# What you will do
Beginning with the line containing "chancing (1052, 1021)" and ending at the last line of the records, transcribe each line exactly. Do not include pictures.

Stored data:

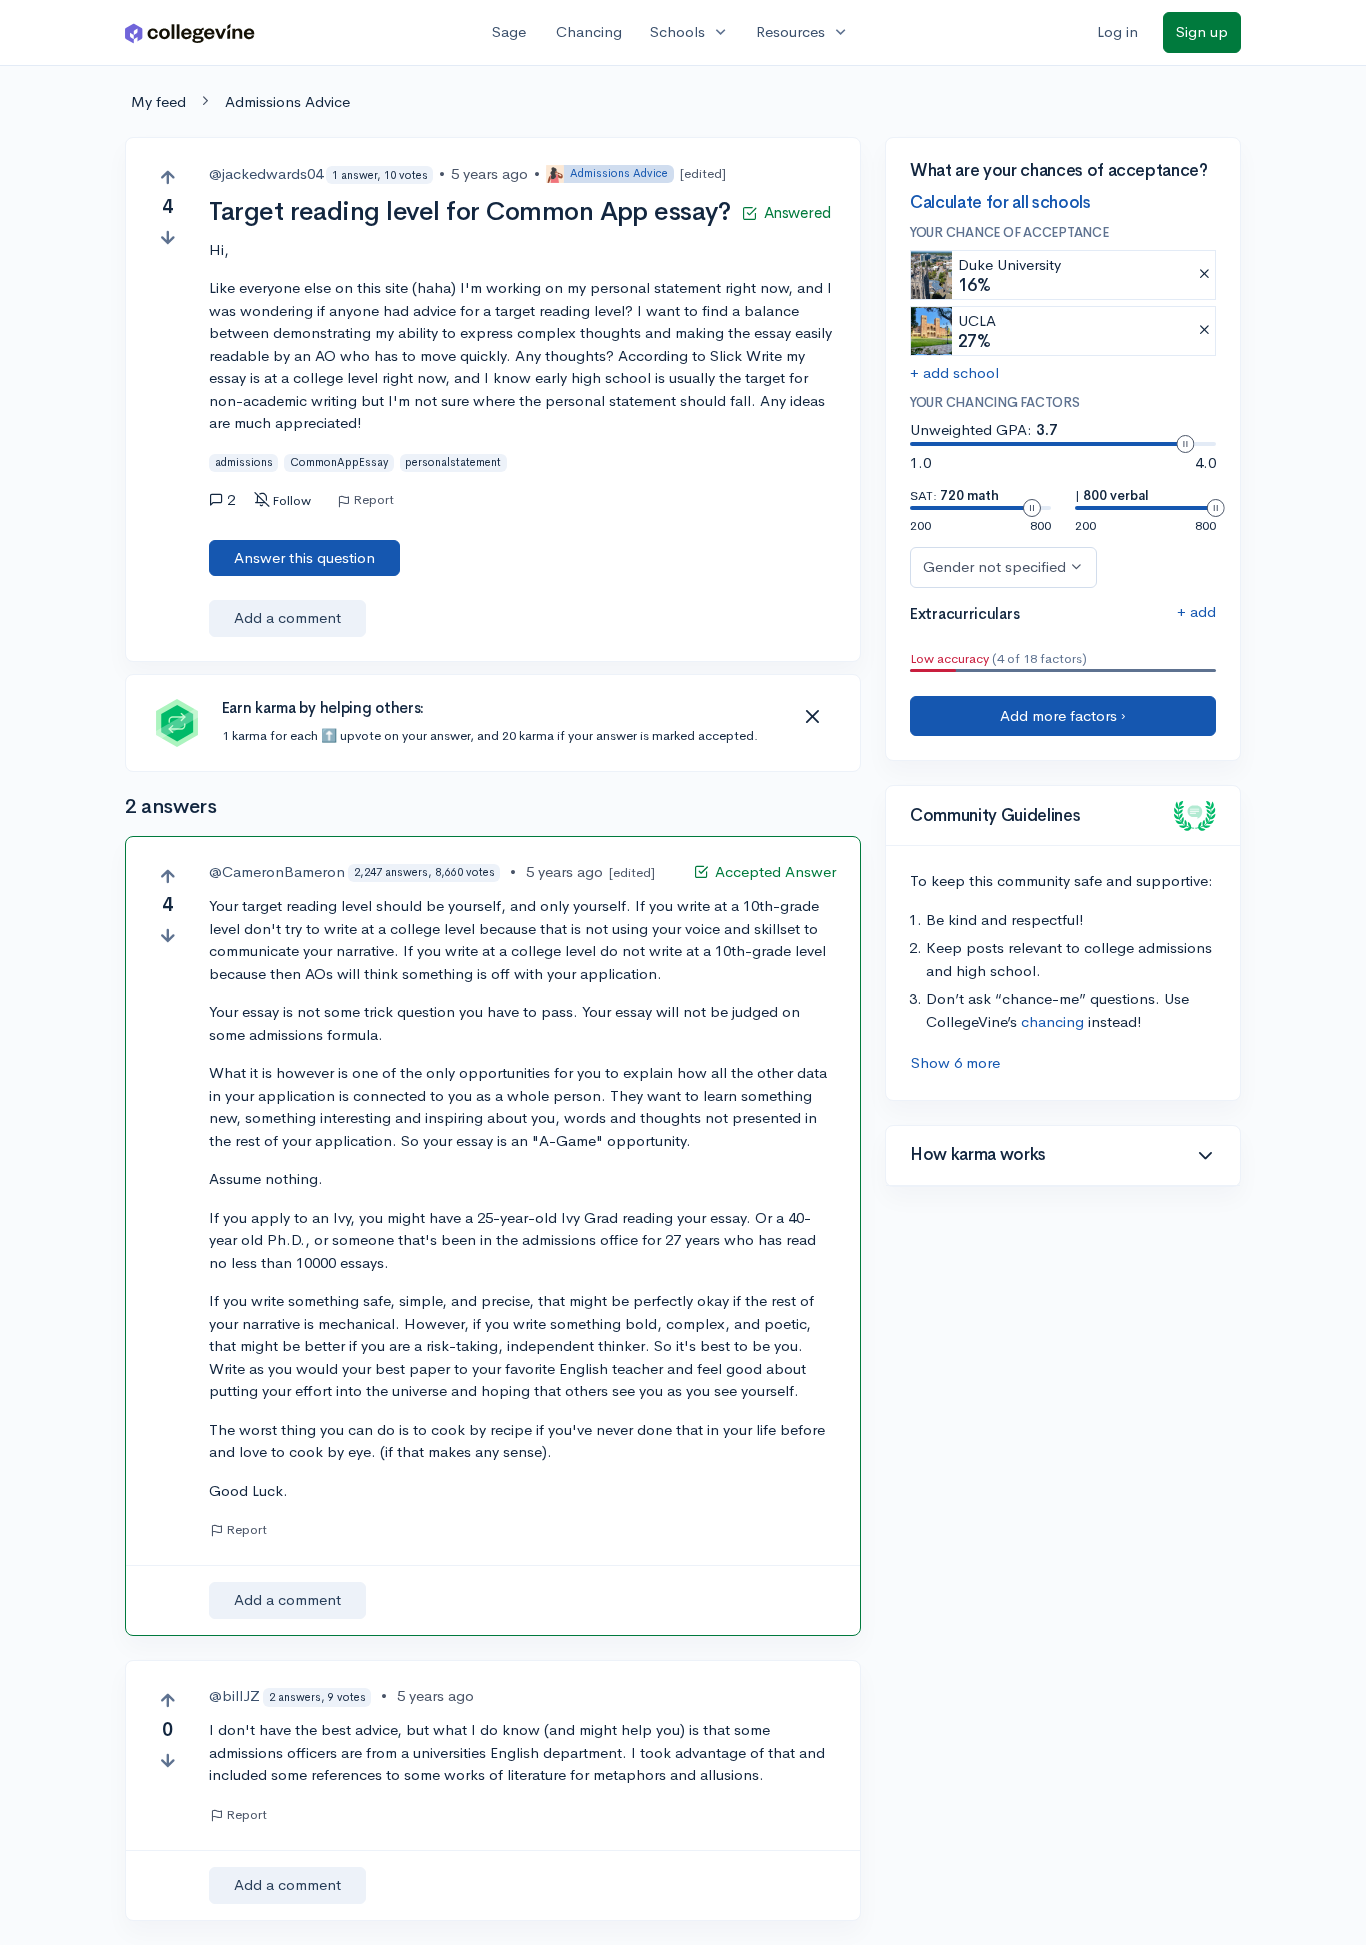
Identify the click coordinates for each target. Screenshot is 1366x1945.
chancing (1052, 1021)
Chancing (589, 31)
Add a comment (287, 617)
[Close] (812, 717)
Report (373, 500)
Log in (1117, 31)
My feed (158, 101)
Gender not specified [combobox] (994, 566)
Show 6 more (955, 1062)
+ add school (954, 372)
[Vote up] (167, 177)
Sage (509, 31)
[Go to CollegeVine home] (190, 32)
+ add (1196, 611)
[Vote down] (167, 237)
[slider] (1185, 444)
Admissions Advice (287, 101)
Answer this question (304, 557)
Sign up (1202, 31)
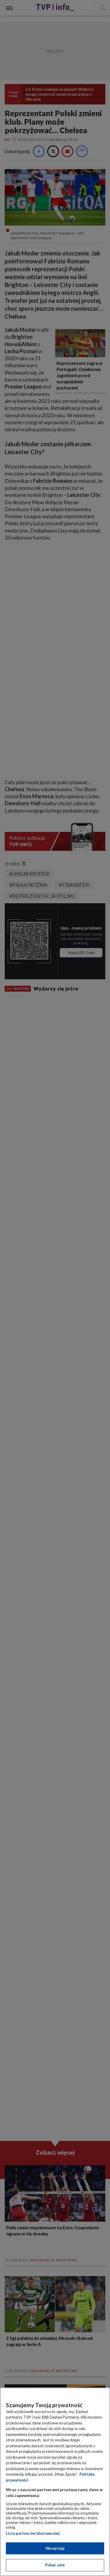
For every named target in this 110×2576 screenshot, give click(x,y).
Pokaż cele (55, 2565)
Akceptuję (55, 2548)
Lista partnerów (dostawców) (33, 2533)
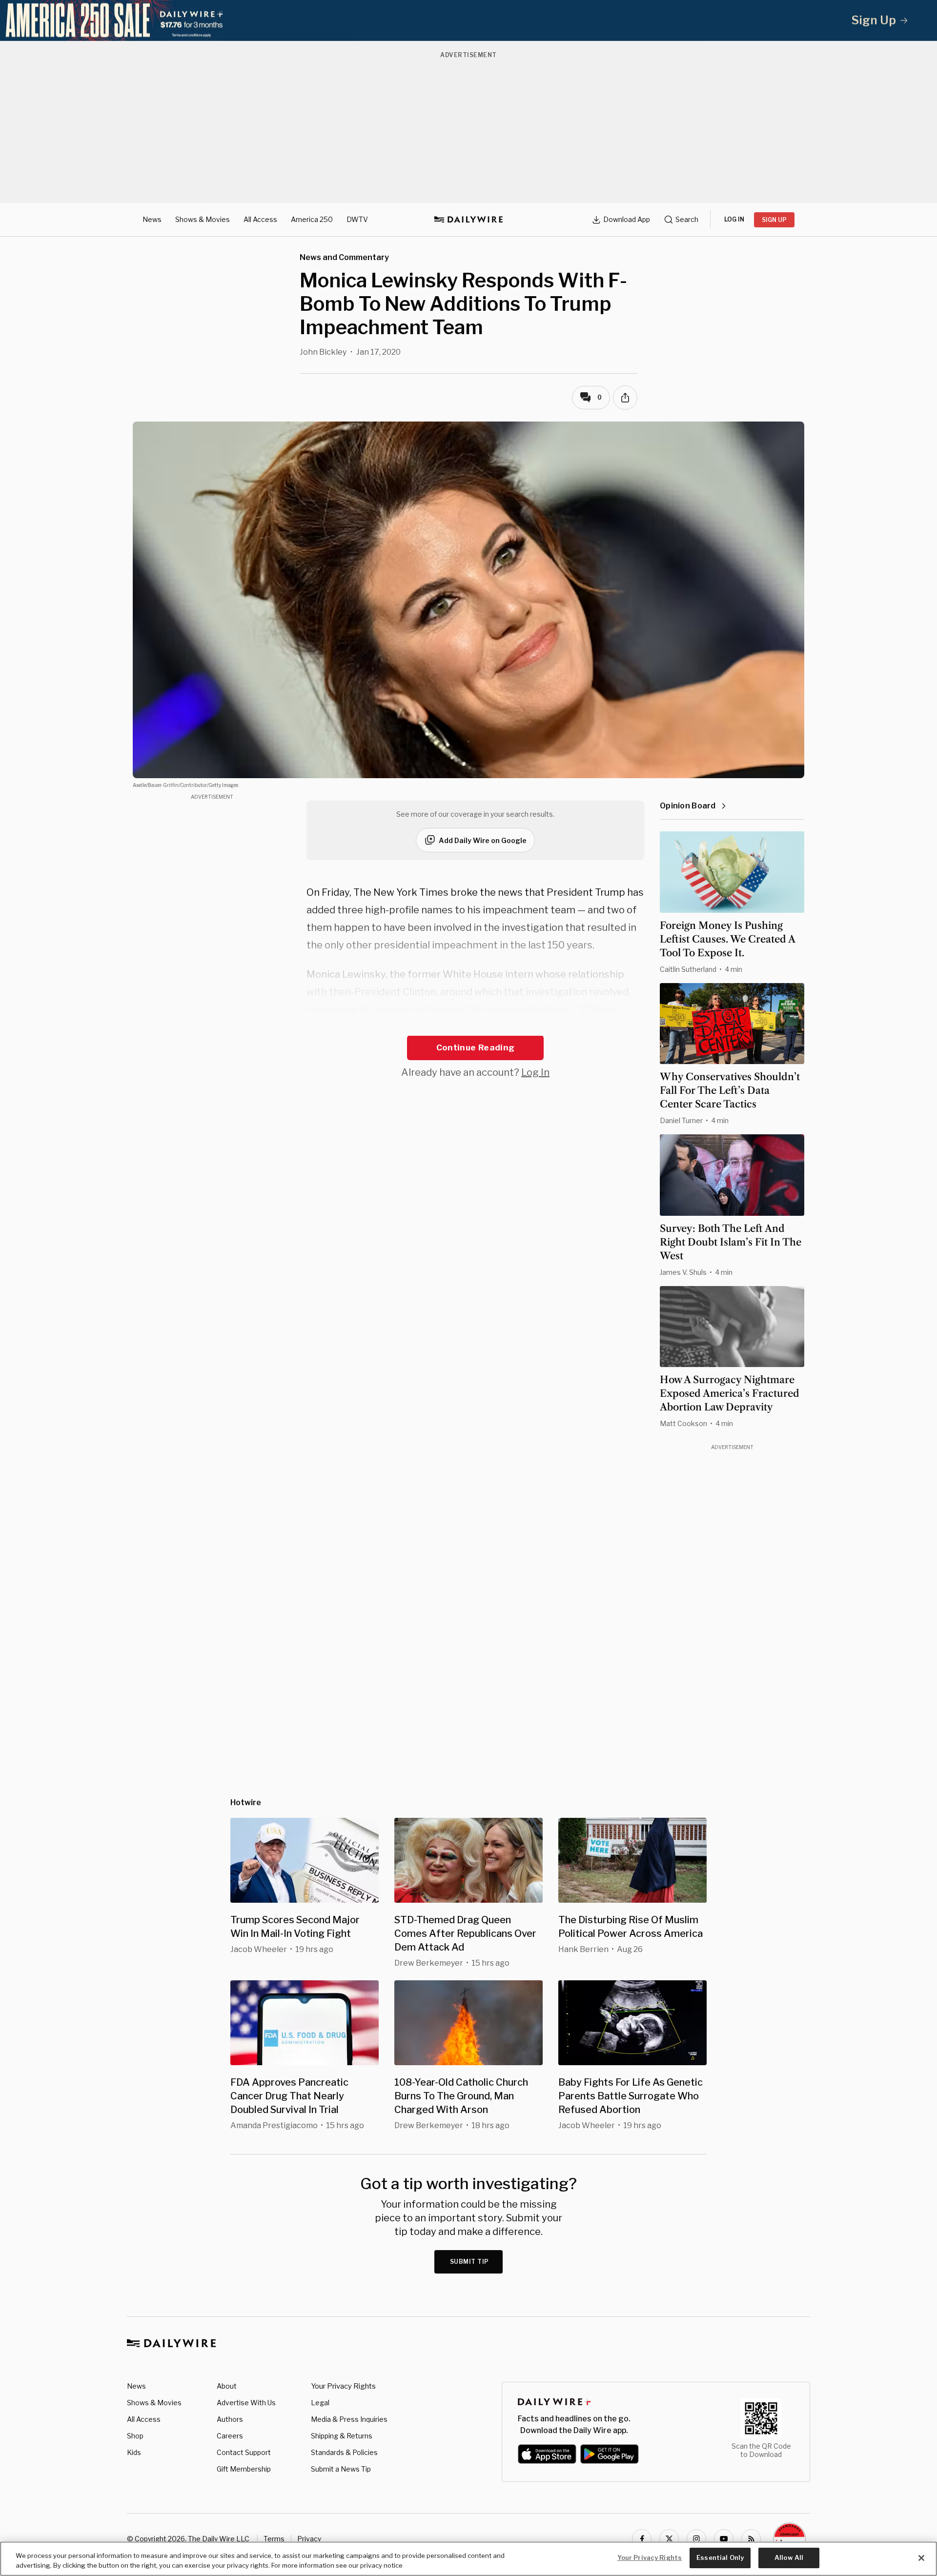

# Output below
chancing (1052, 1021)
Chancing (589, 31)
Add a comment (287, 617)
[Close] (812, 717)
Report (373, 500)
Log in (1117, 31)
My feed (158, 101)
Gender not specified [combobox] (994, 566)
Show 6 more (955, 1062)
+ add school (954, 372)
[Vote up] (167, 177)
Sage (509, 31)
[Go to CollegeVine home] (190, 32)
+ add (1196, 611)
[Vote down] (167, 237)
[slider] (1185, 444)
Admissions Advice (287, 101)
Answer this question (304, 557)
Sign up (1202, 31)
For every named target in this 110×2576 screenshot, give click(x,y).
Pokaż cele (55, 2565)
Akceptuję (55, 2548)
Lista partnerów (dostawców) (33, 2533)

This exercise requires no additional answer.